Photo by ericschoon
The D.C. Council will once again try to pass a bill allowing green card holders the right to vote in local elections.
Councilmember David Grosso (I-At Large) introduced a bill yesterday that would grant permanent resident immigrants municipal voting privileges. Councilmembers Charles Allen (D-Ward 6), Brianne Nadeau (D-Ward 1), Jack Evans (D-Ward 2), and Elissa Silverman (I-At Large) joined him in co-introducing the bill.
“What most District residents care about are the tangible things that affect their day-to-day lives, like potholes, playgrounds, taxes, snow removal, trash collection, red light cameras and more,” Grosso said in a statement. “Unfortunately, not all of our residents have a say in choosing the officials who make these decisions. In my opinion, that is unjust.”
The Local Resident Voting Rights Amendment Act of 2015 follows Grosso’s nearly identical 2013 bill, which then-Ward 4 Councilmember Muriel Bowser also backed. A similar proposal was brought forward and ultimately rejected in 2004.
In his statement, Grosso cited 2012 U.S. Census statistics showing that nearly 54,000 D.C. residents are foreign-born, legal non-citizens, and more than 90 percent of that population is of voting age.

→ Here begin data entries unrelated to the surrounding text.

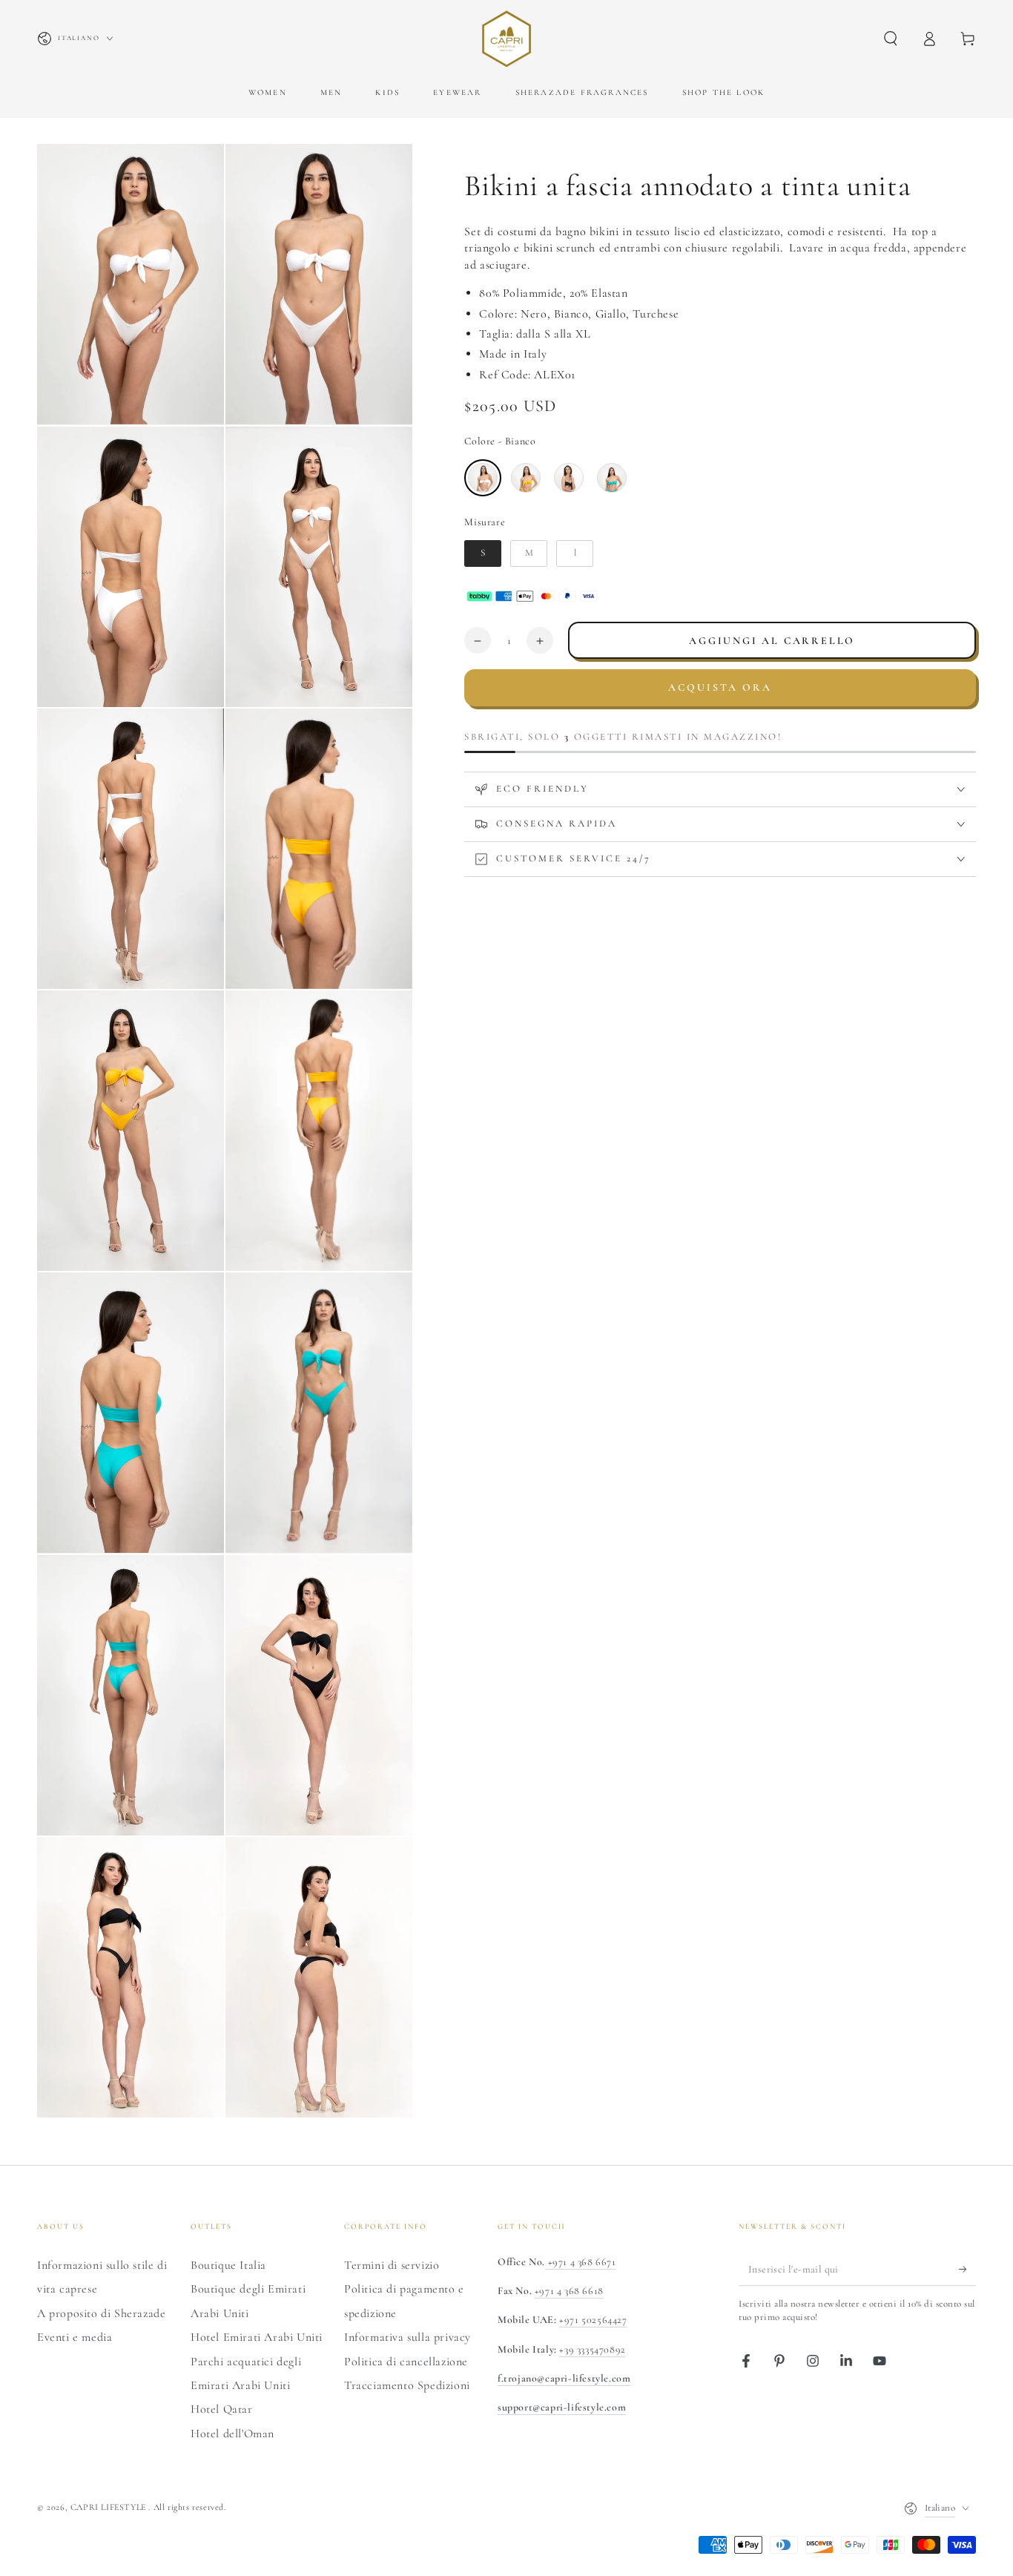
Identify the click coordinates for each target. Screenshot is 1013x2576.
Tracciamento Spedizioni (407, 2385)
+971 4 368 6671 (580, 2261)
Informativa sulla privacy (407, 2337)
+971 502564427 (593, 2319)
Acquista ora (720, 687)
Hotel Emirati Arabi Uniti (257, 2337)
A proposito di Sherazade (101, 2313)
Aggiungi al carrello (772, 640)
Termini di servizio (391, 2265)
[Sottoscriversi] (967, 2269)
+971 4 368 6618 (569, 2290)
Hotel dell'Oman (232, 2433)
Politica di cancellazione (406, 2361)
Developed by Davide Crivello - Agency (125, 2528)
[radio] (482, 477)
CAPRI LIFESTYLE (109, 2507)
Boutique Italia (228, 2265)
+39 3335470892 (592, 2349)
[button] (890, 38)
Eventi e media (74, 2337)
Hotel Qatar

If it passes through the Council and past Mayor Bowser’s desk, D.C. would become one of the few U.S. jurisdictions to allow permanent resident immigrants to vote in local elections. Neighboring Takoma Park legalized non-citizen voting in the early 1990s. Very few of its newly eligible residents have taken the opportunity to actually cast a ballot over the ensuing two decades.
But that didn’t stop Maryland state Del. Patrick McDonough (R-Baltimore County) from declaring, in 2012, “If Osama bin Laden was alive today and he moved to Takoma Park, he could register to vote and hold office.”
Which government official will be the first to say something crazy about voting terrorist-immigrants this time around? We can’t wait to find out.